I personally don't think you have as much control over direction of the saw. For me it's the straight in-line handle orientation. The tactile feedback is lacking. I feel the same about what's called a gents saw. Same in-line handle.

For me, the Jorgensen Pony version of the pull saw provides the best of both. Its thin saw plate with agressive teeth and slight set doesn't take a lot of power to run. But, the pistol grip handle puts your hand in a more relaxed, natural position and the angle gives you some feedback. I find this saw easy to use all day and I get straighter more accurate cuts with it.









I will admit I haven't tried using a Japanese saw with my work on the floor like they use it. You know, Japanese saw horses are only about 9" tall and they often hold the work with their foot. Maybe, in that position the handle would feel more natural.


----------



## JamesG79 (Sep 14, 2011)

Just built a couple projects out of white oak and used my japanese saw with no problems.


----------



## Bertha (Jan 10, 2011)

Crank, I can't cut straight with the Pony!

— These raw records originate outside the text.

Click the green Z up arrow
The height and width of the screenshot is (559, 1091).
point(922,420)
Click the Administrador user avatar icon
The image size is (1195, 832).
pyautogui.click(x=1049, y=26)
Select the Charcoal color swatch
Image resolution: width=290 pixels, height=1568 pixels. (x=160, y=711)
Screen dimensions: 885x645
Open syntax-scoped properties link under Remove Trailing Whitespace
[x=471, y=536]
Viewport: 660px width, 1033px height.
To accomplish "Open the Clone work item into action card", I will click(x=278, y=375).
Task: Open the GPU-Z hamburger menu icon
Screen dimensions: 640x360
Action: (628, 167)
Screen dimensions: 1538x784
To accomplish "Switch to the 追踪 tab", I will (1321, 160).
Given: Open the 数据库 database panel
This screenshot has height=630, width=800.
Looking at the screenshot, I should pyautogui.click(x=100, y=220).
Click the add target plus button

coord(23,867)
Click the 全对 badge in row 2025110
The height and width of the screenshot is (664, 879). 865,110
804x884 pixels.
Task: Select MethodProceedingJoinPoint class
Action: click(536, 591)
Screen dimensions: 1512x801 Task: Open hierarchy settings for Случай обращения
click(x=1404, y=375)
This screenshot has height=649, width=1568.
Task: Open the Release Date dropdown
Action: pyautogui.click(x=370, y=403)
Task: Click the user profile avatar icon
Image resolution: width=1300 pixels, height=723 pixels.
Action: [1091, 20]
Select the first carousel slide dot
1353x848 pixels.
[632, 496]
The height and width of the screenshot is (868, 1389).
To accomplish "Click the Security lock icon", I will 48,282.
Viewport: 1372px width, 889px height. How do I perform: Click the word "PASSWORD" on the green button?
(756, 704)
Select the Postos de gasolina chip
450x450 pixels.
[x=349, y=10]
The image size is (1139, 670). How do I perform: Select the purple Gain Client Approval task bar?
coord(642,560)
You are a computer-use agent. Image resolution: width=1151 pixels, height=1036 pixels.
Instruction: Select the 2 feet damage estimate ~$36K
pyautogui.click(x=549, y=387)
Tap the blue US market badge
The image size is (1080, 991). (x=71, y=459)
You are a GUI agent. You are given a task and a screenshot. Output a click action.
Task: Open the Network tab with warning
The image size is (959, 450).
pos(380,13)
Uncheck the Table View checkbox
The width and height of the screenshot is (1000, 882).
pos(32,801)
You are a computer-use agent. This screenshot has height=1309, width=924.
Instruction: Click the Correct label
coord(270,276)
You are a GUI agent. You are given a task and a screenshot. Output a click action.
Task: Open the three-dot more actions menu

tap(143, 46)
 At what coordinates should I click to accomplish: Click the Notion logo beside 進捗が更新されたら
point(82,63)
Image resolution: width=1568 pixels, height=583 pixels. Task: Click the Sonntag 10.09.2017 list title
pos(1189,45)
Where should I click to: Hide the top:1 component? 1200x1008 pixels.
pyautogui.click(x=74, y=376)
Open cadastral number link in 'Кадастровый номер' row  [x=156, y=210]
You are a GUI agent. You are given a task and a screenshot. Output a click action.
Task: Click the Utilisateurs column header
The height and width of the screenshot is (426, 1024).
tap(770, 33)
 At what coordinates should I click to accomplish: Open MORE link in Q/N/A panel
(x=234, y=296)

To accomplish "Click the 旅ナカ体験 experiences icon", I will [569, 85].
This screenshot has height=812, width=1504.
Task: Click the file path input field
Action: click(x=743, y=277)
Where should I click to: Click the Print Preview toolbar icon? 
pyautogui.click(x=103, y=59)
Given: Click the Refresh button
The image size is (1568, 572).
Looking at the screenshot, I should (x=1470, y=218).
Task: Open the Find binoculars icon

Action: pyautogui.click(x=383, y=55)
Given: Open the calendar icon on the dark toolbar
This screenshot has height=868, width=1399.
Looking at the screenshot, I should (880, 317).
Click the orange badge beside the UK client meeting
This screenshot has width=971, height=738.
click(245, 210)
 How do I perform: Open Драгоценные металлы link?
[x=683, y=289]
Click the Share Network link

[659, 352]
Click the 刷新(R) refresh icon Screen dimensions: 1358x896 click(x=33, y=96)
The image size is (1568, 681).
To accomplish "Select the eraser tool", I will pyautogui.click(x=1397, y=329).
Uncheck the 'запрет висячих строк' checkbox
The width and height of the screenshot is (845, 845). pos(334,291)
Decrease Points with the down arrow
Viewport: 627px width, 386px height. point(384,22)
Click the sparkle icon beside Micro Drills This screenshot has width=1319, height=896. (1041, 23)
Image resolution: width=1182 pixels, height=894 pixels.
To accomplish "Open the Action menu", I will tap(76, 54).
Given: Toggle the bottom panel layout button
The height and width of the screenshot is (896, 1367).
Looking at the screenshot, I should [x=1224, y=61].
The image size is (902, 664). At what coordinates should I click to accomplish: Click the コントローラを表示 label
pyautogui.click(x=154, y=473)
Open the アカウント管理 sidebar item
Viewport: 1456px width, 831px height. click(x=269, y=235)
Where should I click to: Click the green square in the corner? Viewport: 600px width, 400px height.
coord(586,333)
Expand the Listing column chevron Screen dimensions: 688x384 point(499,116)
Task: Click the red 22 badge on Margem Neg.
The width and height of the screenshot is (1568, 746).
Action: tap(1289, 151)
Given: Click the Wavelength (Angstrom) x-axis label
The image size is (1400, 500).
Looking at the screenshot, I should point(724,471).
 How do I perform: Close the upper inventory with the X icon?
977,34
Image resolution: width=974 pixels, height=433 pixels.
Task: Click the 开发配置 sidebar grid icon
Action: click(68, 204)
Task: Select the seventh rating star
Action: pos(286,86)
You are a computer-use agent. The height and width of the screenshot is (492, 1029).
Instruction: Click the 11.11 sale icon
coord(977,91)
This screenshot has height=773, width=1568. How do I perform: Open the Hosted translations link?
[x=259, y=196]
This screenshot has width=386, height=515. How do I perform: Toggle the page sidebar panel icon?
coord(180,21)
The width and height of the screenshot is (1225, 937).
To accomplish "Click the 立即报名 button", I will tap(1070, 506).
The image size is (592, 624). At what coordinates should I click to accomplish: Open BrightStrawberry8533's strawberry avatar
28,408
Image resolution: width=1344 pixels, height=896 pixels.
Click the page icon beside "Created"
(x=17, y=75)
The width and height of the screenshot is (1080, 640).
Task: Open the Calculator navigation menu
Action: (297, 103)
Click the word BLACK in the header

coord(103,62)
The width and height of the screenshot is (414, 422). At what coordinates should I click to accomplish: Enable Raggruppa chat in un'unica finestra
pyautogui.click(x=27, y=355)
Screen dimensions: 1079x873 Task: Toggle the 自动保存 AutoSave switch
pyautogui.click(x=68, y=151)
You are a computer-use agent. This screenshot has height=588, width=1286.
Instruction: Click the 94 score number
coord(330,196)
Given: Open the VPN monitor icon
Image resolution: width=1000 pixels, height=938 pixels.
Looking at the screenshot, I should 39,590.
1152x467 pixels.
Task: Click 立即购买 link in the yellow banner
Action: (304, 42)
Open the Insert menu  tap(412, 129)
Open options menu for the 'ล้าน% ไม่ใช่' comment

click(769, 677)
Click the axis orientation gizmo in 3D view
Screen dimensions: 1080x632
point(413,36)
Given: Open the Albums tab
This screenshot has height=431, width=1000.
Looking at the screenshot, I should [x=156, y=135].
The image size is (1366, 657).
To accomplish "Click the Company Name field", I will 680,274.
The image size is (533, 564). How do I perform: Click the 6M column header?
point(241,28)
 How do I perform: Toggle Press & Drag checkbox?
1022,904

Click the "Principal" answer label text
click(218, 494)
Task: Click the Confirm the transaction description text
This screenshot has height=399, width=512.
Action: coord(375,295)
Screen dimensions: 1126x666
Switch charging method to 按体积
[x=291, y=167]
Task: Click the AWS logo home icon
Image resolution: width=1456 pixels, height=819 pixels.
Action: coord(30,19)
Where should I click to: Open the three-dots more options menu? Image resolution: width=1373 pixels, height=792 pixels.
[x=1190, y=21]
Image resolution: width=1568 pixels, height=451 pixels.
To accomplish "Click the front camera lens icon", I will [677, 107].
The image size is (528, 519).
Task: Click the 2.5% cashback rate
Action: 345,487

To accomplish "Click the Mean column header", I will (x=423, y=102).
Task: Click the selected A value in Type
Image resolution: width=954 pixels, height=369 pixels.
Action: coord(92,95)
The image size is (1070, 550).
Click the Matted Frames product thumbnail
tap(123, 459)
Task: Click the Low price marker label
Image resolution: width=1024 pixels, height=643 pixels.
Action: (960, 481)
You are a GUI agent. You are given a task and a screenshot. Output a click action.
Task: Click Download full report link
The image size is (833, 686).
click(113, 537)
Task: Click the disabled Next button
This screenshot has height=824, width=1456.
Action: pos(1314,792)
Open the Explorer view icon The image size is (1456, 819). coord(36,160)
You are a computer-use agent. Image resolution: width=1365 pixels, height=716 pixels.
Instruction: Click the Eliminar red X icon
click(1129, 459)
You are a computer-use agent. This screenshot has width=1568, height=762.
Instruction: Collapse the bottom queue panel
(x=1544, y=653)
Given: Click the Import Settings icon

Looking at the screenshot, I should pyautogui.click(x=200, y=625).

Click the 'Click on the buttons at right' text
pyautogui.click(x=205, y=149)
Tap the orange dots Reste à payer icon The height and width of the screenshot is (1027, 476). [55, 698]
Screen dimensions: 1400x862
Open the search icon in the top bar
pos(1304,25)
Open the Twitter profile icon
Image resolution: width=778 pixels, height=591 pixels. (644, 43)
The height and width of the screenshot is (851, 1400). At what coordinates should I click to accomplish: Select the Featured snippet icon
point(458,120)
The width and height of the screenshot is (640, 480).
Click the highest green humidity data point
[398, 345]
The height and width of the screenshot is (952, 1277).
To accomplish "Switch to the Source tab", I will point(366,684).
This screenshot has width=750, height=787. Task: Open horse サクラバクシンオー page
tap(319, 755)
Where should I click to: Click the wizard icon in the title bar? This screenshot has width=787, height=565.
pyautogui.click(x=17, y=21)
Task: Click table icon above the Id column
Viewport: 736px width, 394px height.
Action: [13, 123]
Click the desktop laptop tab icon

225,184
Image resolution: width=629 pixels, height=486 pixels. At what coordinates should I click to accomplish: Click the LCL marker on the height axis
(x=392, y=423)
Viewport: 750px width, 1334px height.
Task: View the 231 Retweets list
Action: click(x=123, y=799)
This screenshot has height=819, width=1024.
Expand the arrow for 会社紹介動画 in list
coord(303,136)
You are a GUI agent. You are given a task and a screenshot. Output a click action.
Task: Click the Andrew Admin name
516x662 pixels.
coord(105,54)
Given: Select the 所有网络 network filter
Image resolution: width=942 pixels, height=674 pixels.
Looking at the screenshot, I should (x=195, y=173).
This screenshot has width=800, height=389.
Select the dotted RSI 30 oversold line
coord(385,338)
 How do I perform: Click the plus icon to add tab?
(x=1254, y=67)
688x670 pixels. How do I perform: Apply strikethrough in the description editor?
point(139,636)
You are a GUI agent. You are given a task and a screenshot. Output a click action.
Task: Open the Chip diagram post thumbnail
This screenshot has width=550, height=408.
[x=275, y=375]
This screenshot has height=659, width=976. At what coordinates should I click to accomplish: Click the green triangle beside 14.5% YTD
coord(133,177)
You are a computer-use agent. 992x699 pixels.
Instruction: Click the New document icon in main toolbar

I index my finger over the blade; helps me to "point" somehow. I think it's a very personal thing; luckily there are ones cheap enough out there to try both.


----------



## Howie (May 25, 2010)

I have a couple of the Dozukis which I like very much. I learned one lesson about them,the hard(expensive) way.
I have a magnetic strip on a peg board that I was "hanging" my saws from…duh everytime I pulled them off I was either bending or pulling the teeth out.
Haven't had any problems cutting oak,ash,walnut with them.


----------



## DrDirt (Feb 26, 2008)

I have several a good one and some cheapies. Never broken a tooth.


----------



## Brit (Aug 14, 2010)

I favour western saws but I do use Japanese saws too, or more correctly, saws with Japanese tooth profiles which cut on the pull stroke. There are times when they come in useful, even though they are not my go to saws. They will cut most woods well if used correctly. I use the Shark brand with disposable blades.


----------



## pmayer (Jan 3, 2010)

I have had three. Two are great, but I had one where several teeth came out in the first few weeks that I used it. I was experienced with pull saws before that happened, so I can't accept that my technique was flawed that badly. I brought it back to Woodcraft, and they were stumped. They swapped it out for me and I have been using the replacement periodically for about 10 years, and have never lost a tooth fromit. So, must have been something wrong with the steel quality in the first one.


----------



## richgreer (Dec 25, 2009)

I recently acquired a Japanese pull saw that I have used a little. They take some "getting used to". However, I predict that after I spend some time with it, I will prefer it to a Western push saw. It sure is sharp and the kerf is thin. I have never used a saw that cut through hard wood so fast. I can cut through a 1/2" oak dowel in 2 strokes.


----------



## Gene01 (Jan 5, 2009)

I use several types. Some made in Japan and sent to me by my son who is based there. 
After watching the Japanese use their saws, my techniques are absolutely far less than amateurish! But I've never broken a tooth.
My SIL painted pictures on my old western style saws.


----------